Thursday, 23 February 2017
Last updated 11 hours ago
Mar 21 2013 | 7:41am ET
Federal prosecutors are poised to charge Galleon Group Raj Rajaratnam's younger brother with insider-trading as soon as next week.
Rajarengan Rajaratnam, known as Rengan, has not previously been charged with wrongdoing, although he was identified as an unindicted co-conspirator at his brother's trial two years ago, which resulted in Raj Rajaratnam's conviction and sentencing to 11 years in prison.
During Raj's trial, prosecutor Reed Brodsky told the jury that there was "great evidence that Rengan was involved in the conspiracy to go out and get inside information, and actually got inside information or exchanged inside information with the defendant, and then he trade[d] base on it."
Prosecutors in Manhattan are now working to make good on that claim, preparing a sealed indictment against Rengan. They are working against statute-of-limitations deadlines that will begin to pass as soon as the end of next week. The last of the allegations will hit the five-year limit by the end of the year—the wiretaps central to Raj's conviction were made between March and December 2008.
If Rengan is charged, the U.S. will have to seek his extradition: He currently lives in Brazil.
In recent weeks, prosecutors have sought to interview witnesses and cooperators from Raj's trial, The Wall Street Journal reports, while the Securities and Exchange Commission has subpoenaed Rengan's trading records at Galleon.
Next week's deadline could be especially crucial, as meeting it would allow prosecutors to charge Rengan with illegally trading Clearwire Corp. shares in advance of a deal with Intel Inc. His brother was convicted of insider-trading in Clearwire shares, and Rengan earned $236,000 in profits on the same trade, prosecutors say, and spoke with his brother when news of the Intel deal broke.

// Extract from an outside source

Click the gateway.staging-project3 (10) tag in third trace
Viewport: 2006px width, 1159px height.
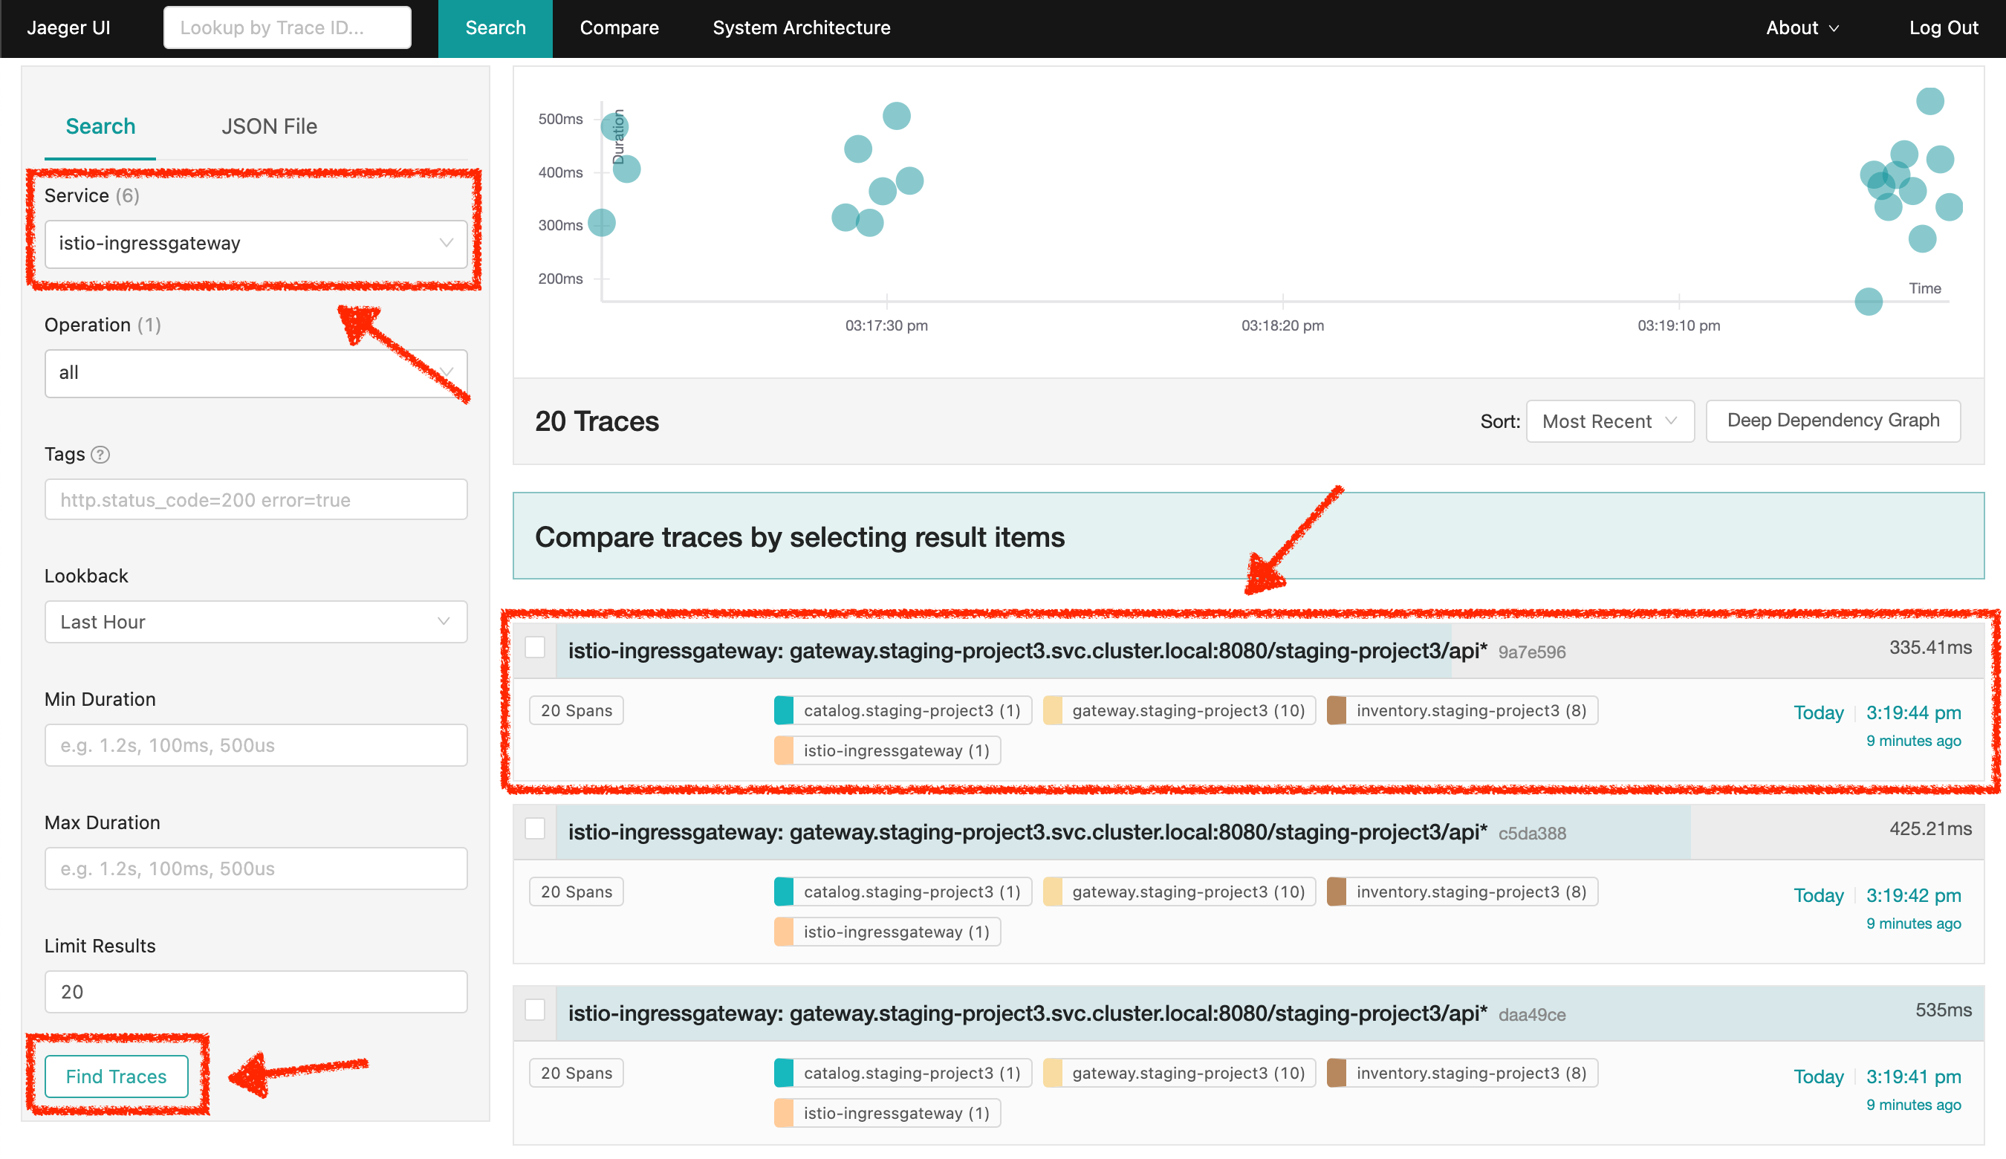(1178, 1073)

"Oh dude, we're fucked," Rengan said on a wiretapped call. "It just hit The Wall Street Journal. I don't know how much you got in today, but I think it's going to rip tomorrow."
At Raj's trial, the defense team said that Rengan had done legitimate research on the stock during a trip to Washington, D.C.
The U.S. Attorney's Office in Manhattan is also looking at Rengan's trading in Starent Networks Corp. and Akamai Technologies.
Investigators have actually been looking at Rengan for longer than Raj. Indeed, the probe that led to his brother's downfall began as a 2006 Securities and Exchange Commission probe into Rengan's hedge fund, Sedna Capital Management, which he founded after eight months at SAC Capital Advisors. It was during that investigation that incriminating messages between the two brothers was found. Raj blames Rengan for his travails, the Journal reports.
After closing Sedna at the end of 2006, Rengan joined Galleon.
During Raj's trial, a former Galleon trader, Adam Smith, testified that Galleon's head trader had put 330,000 Starent shares into his portfolio on Rengan's orders, calling it Rengan's "high-conviction stock" just before Cisco Systems announced it was buying the company. Smith said he was instructed not to ask why.
Smith also told the jury in Raj's trial that Rengan removed his brother's notebooks from Raj's office at Galleon on the day Raj was arrested.